As I have mentioned in past posts I am about to receive my degree. I have to say after 4.5 years of hard work I am nervous about this. I have no idea what I want to do with my life. I started my degree program when I was a single mom shortly after my divorce. I had a clear vision of what I wanted to do in life. Now I am married with #3 on the way and frankly I am so involved in being a mom, I have no idea what I want to do on the career side of my life. Another disappointing aspect of all of my hard work is that I still can not spell. I can't spell "unfortunately". Along with many other words. So what did my degree actually buy me except a dependency of spell check. I will say I am much better about run on sentences. Thank goodness!
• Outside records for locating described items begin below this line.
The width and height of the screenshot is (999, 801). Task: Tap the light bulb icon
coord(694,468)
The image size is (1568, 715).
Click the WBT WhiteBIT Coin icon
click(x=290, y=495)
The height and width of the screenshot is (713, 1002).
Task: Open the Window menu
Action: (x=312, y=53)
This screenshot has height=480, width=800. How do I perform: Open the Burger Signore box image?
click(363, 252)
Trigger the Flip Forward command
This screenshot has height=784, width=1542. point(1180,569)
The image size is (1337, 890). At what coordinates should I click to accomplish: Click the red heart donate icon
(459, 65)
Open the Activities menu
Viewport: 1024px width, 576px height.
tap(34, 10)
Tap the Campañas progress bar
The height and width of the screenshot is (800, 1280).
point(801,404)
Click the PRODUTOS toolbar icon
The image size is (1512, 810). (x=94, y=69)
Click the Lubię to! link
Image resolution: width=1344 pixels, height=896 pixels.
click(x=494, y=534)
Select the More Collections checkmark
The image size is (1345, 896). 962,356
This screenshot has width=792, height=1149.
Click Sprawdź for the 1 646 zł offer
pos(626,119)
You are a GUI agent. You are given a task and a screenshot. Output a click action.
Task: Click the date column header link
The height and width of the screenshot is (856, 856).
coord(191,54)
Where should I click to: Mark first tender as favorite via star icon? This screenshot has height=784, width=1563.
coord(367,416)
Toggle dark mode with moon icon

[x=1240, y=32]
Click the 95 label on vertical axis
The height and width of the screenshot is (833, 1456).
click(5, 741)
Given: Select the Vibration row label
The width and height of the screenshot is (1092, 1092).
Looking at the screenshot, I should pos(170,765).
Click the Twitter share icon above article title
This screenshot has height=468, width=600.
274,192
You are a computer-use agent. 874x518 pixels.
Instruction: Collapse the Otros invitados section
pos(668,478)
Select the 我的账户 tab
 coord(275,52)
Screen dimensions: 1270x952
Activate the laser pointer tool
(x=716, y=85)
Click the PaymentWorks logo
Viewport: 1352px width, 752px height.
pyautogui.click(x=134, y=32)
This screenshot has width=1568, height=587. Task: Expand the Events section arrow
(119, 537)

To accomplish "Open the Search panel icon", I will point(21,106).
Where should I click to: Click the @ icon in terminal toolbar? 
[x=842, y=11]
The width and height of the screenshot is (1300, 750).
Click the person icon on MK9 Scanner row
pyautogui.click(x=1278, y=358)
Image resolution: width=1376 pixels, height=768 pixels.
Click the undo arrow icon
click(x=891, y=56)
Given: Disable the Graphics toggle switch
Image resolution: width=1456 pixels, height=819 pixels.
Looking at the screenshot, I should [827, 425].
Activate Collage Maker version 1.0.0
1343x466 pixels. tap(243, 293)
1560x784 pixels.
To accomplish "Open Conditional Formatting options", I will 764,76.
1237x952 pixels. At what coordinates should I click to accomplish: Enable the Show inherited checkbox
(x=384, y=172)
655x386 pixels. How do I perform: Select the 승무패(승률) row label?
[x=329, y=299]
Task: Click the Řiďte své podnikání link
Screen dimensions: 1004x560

On another random note, can somebody please get my husband a memo on pregnant woman and desert? When I say (at 9 months pregnant) that I want some desert, it doesn't mean I would like to get up and get us desert. It actually means please get me something sweet. Now I do not usually play the whole beat around the bush girl thing. I am very direct. This instance is just me thinking I could use some pampering or at least a little sympathy and want you to know what I want without me begging. Okay that is that.
Today we had so much fun on a play date. A neighbor I just met has a little girl the same age as LD. They had such a great time together! They held hands walking around the mall - adorable! I look forward to future play dates with our neighbors.